Osmanlı kanunnâmelerini çok kapsamlı bir şekilde inceleyen Ahmed Akgündüz ise Kanuni Devri Kanunnâmeleri arasında ilmiye sınıfı ile ilgili olarak iki ayrı hukukî düzenleme bulduğunu, bu düzenlemelerin müşterek hükümlerinin yanında ayrı hükümleri de kapsadığını ifade etmektedir. Birinci düzenlemenin ise dört farklı nüshasının olduğunu ve bu nüshalardan birinin ünvanının,

“Kanunnâme-i Ehl-i İlim” olduğunu belirtir. Yukarıda ifade ettiğimiz gibi tarihçilerin değinmiş oldukları “Kanunnâme-i Talebe-i Ulûm” isimli metinle aynı olan “Kanunnâme-i Ehl-i İlim”, Akgündüz’ün tespitine göre 944/1557 yılına doğru Rumeli kazaskerliği görevi yapan Ebu’s-Suud Efendi döneminde hazırlanmıştır (Akgündüz, 1992: 661).

Bütün bu bilgilerden, çoğunlukla Fatih döneminde hazırlandığı kabul edilen sözkonusu kanunnâmenin Fatih dönemine ait bir kanunnâme olmadığı ortaya çıkıyor.

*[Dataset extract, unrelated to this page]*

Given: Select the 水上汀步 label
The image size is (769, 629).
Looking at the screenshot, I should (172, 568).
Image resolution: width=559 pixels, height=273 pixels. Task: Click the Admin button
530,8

Ayrıca geçmişten bu yana Sahn-ı Semân Medreseleri’nin teşkilatlanmasında ve yukarıda sözünü ettiğimiz Sahn-ı Semân Medreseleri’nin ders programı olarak kabul edilen kanunnâmenin hazırlanmasında Vezir-i Âzam Mahmud Paşa, Molla Hüsrev ve Ali Kuşçu’nun büyük katkıları olduğu söylenegelmektedir.

Genellikle konu ile ilgili Gelibolulu Mustafa Âli’nin “Künhü’l-Ahbâr” isimli eseri kaynak gösterilerek bu iddia dile getirilmiştir. Halbuki ne Âli’nin bu söz konusu eserinde, ne de Sahn-ı Semân Medreseleri’nin Vakfiyesinde Vezir Mahmud Paşa, Molla Hüsrev ve Ali Kuşçu’nun Fatih Medreseleri’nin ders programını hazırladığına dair bilgi bulunmamaktadır.

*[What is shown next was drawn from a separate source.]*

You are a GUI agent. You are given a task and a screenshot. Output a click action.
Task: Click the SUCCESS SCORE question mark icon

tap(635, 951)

Âli’nin “Künhü’l-Ahbâr” isimli eserinde Mahmud Paşa ile ilgili şu bilgi geçmektedir: “tarîk-ı ulemâdan zuhur ve sadaret rütbesine bir sadr-ı meşhûr olan Mahmud Paşa Nevvera’llahü merkadeh ta’yin olunub, meratib-i ulemâya ol şehriyar-ı sâhib ma’rifeti ragıb bulması, i’tilâ-i fuzalâi istid’â eyledi” (Âli, 107b). Bu cümleden, “tarîk-ı ulemâdan çıkan Mahmud Paşa’nın sadrazam olması âlimlerin ve maarifet sahiplerinin itibar kazanmasına sebep oldu” şeklinde bir anlam çıkarılabilir (Bkz. İhsanoğlu, 2003: 60).

Yukarıdaki cümleden anlaşıldığına göre Âli, Fatih’in eğitim politikasında Mahmud Paşa’nın önemli rol oynadığını vurgulamıştır. Ancak burada Mahmud Paşa’nın herhangi bir ders programı hazırlama faaliyetinden bahsedilmemektedir.

İzgi’nin de ifade ettiği üzere Fatih’in medrese teşkilatını ve bu medreselere ait ders programlarını Vezir-i Âzam Mahmud Paşa, Molla Hüsrev ve Ali Kuşçu’nun hazırladığı bilgisi sonraki döneme ait olan kayıtlar arasındadır (Bkz. İzgi, 1997: 61).